Marynberg observa que o “Brexit, as eleições na Colômbia quando o tratado de paz foi rejeitado, as eleições na Itália, quando a linha pró-Europa foi derrotada e, finalmente, a eleição de Donald Trump como Presidente dos Estados Unidos (contra todas as expectativas), apontam para início de uma nova era, na qual a lógica à qual estávamos acostumados não funciona mais”.

Esta é a visão do executivo de informações do Adar Macro Fund que “a reação do mercado a esses eventos também é ilógica e diferente da qual estávamos acostumados. Os efeitos da votação do Brexit foram a curto prazo e dissolvidos em poucos meses, a não ser pela cotação da libra esterlina frente as outras moedas. No caso dos outros eventos, o mercado recebeu qualquer resultado com celebração. Previsões de declínios significativos em ativos financeiros no caso de uma vitória do candidato republicano trouxeram um sinal contrário, com fabulosos aumentos de preços, que é o que definitivamente motiva investidores.”
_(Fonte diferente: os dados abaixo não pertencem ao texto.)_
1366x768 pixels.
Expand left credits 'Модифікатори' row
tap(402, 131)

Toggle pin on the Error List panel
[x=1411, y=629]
Para Zev Marynberg, “a experiência indica que os investidores buscam um retorno nominal, e ajusta sua carteira para atingir esse desempenho. Quando a taxa de juros cai, eles compram ativos de baixa qualidade indiscriminadamente. Por outro lado, quando as taxas estão elevadas, compram apenas ativos de baixo risco sem praticamente nenhum nível de investimento em ativos arriscados.”

“As taxas têm estado baixas há muitos anos, o que de acordo com essa premissa, deve significar que a qualidade dos portfólios de investimento não é tão boa, com um retorno nominal sendo a característica principal. A história ensina-nos também que taxas de juros tão baixas não podem durar muito tempo. É essencial que as taxas de juros aumentem para que os bancos centrais tenham, pelo menos, as ferramentas para executar algum tipo de função na próxima crise.” Marynberg prevê que “os mais afetados podem ser os títulos com uma correlação mais elevada com aqueles de 10 a 30 anos de maturidade emitidos pelos Estados Unidos.”